— Понимаю, отец.
— Допустим, — сказал я. — Надеюсь, поймешь и все последующее. Мир вокруг меня смолкает, сын. Потому ли, что становлюсь туг на ухо и не улавливаю его речей? Или я слишком внимательно, приблизив ухо к запястью, прислушиваюсь к своему пульсу и его биение столь громко, что я становлюсь глух к прочим звукам? Тревожный симптом, сын, сигнал близящегося маразма. Писатель лишь до тех пор писатель, пока он, вслушиваясь в себя, за акустическими проявлениями собственного организма улавливает также и звучание мира. Если же мир становится ему невнятен, весь концерт уже ни к черту. Стареющий человек буквально начинен постоянно умножающимися дефектами, поправить которые извне ему удается все реже: от этого он все менее уверен в себе и все более одинок. Новый опыт его уже не интересует, с него достаточно того, что накопилось за долгую жизнь, да он и не верит, будто есть что-то новое под солнцем — как, впрочем, и над оным. Поэтому он предпочитает затвориться в себе: он глохнет, слепнет. И чтобы все же как-то развлечься, вскарабкиваться в конце концов на огненную колесницу Ильи-пророка, приманенный ложной, как известно, идеей бессмертия. Все выше, все дальше от остывающей и немеющей Земли! Понимаешь?
— Понимаю, отец.
— Возможно, — сказал я. — В таком случае ты поймешь, вероятно, и роль, для которой призван. Твоя молодость станет посредником между моей глухотой и миром.
— С огромной радостью, отец. Насколько хватит моих способностей. Но мне, кажется, отец, у вас все еще отличный слух.
— Старый человек лишь наполовину мужчина, — продолжал я после короткой паузы, в течение которой вспоминал, выпил ли утром слабительный настой. — Вторую половину надлежит восполнить тебе, сын. Из чего ты поймешь, что я считаю тебя мужчиной и намерен прислушиваться — по крайней мере, мне так кажется — к твоим советам и замечаниям. Прежде всего следи за всем тем шлаком, который накапливается к старости в каждом человеке, после того как отгорели его страсти. Страсти, заглушаемые в течение нашей жизни, не тонут бесследно, самоконтроль, навязанный нам так называемой цивилизацией, также камнем лежит в желудке до последней нашей минуты. Например, обращаю твое внимание — а тебе предстоит ежевечерне напоминать о том мне, — что мною сделано поразительное открытие: я завистлив. Чему именно я завидую, не знаю. Напоминай мне также о том…
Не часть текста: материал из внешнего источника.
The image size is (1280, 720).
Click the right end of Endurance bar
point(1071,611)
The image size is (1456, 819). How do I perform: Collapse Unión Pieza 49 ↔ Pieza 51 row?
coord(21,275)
Но вдруг я прискучил себе.
— Продолжим в другой раз, сын, — сказал я. — Теперь же ступай к себе, я устал.
— Еще только одну минуту, отец, — сказал Тамаш. — Вы не ответили на мой вопрос, могу ли я жить здесь.
— Да почему бы тебе не жить здесь?
— Я не один, отец.
— С какой стороны ни погляжу, вижу перед собой только одного человека, — сказал я бессмысленно: очевидно, голова моя уже ушла в работу.
— Я женился, отец.
— Ну нет! — сказал я тотчас — Ну нет!
Возможно, впрочем, не сказал, а завопил. Стоя за письменным моим столом, я чувствовал, как со мной происходит невероятная метаморфоза и, подобно древнему сфинксу, я превращаюсь в некую помесь: к моей профетической голове снизу пристраивалось кровожадное тело обывателя.
— Ну нет! — вопил я.
Тамаш смотрел на меня. Пожалуй, он решил, что вслед за обсуждавшейся выше символической глухотой последовала глухота действительная, так как подошел ко мне ближе, наклонился вперед и сказал громко:
— Вы меня неправильно поняли, отец. Я сообщил вам не о намерении жениться, а самый факт: я женился.
— Исключено! — заорал я.
— Месяц назад, в Женеве.
— Исключено! — продолжал я орать.
— Что мы поженились в Женеве?
— Исключено!
— Я совершеннолетний, отец.
— Бога нет! Правда, его нет не только поэтому.
— Я женился на венгерке, отец.
— Я вызвал тебя, чтобы в доме был мужчина!
Тамаш сделал еще шаг ко мне.
— Так вот же я.
— Тебя здесь нет! — вопил я.
— Оттого, что я женат…
— Никто тебя не просил настолько быть мужчиной, — бушевал я. — Знать ни о чем не хочу!
— О чем вы не хотите знать, отец?
— И Жофи тоже! — вопил я.
— О чем вы?
— Я вернул тебя, чтобы ты стал моим опекуном, а не затем, чтобы заполонил весь дом этими ломаками женщинами.